*What you are asked to do*: Output the lines of the records from the one containing "At what coordinates" through the last, both ends included. Leave pictures out.

(Data records)

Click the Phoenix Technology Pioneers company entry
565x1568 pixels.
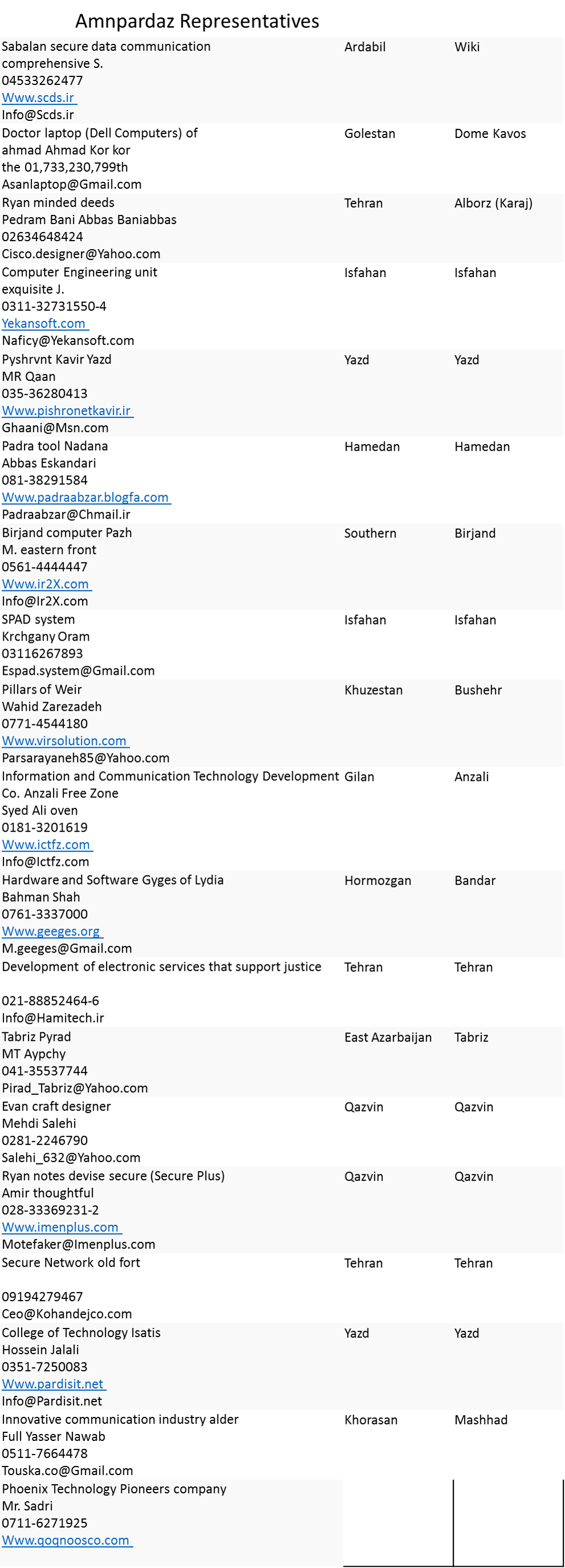pos(114,1489)
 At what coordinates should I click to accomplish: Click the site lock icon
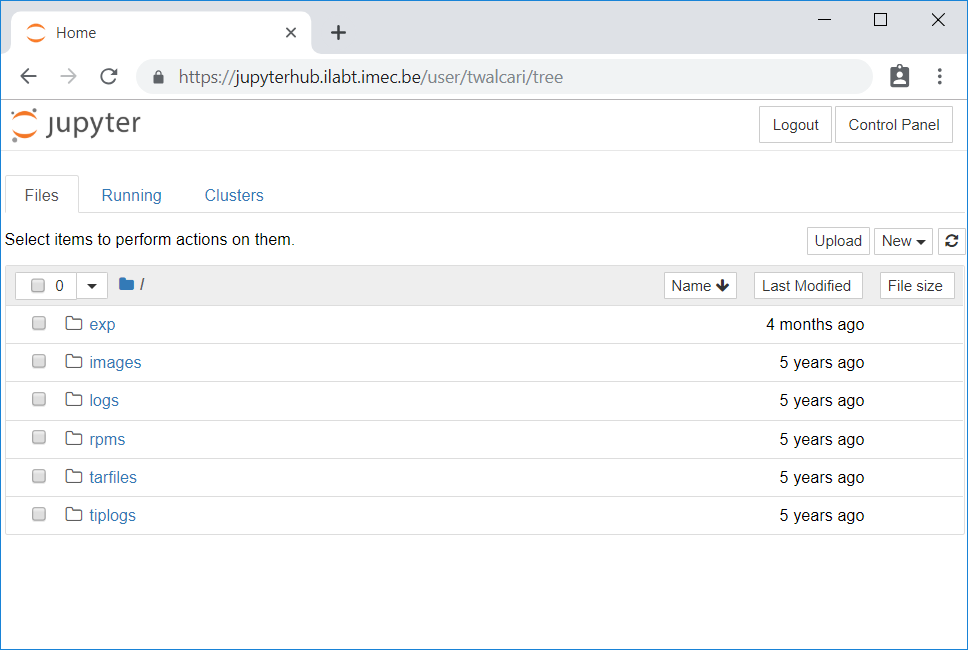click(159, 77)
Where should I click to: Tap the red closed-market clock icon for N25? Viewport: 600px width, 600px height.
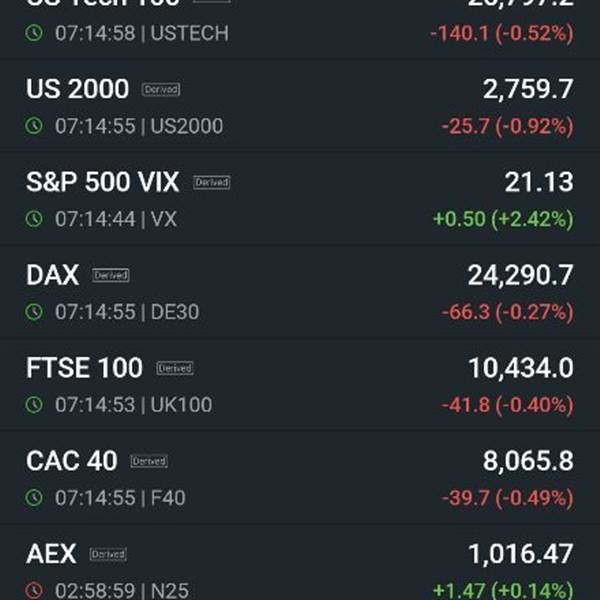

*Solution to this task*:
 At what coordinates should I click to accomplish: Click the site lock icon
click(159, 77)
Where should I click to: Tap the red closed-market clock icon for N25? Viewport: 600px width, 600px height.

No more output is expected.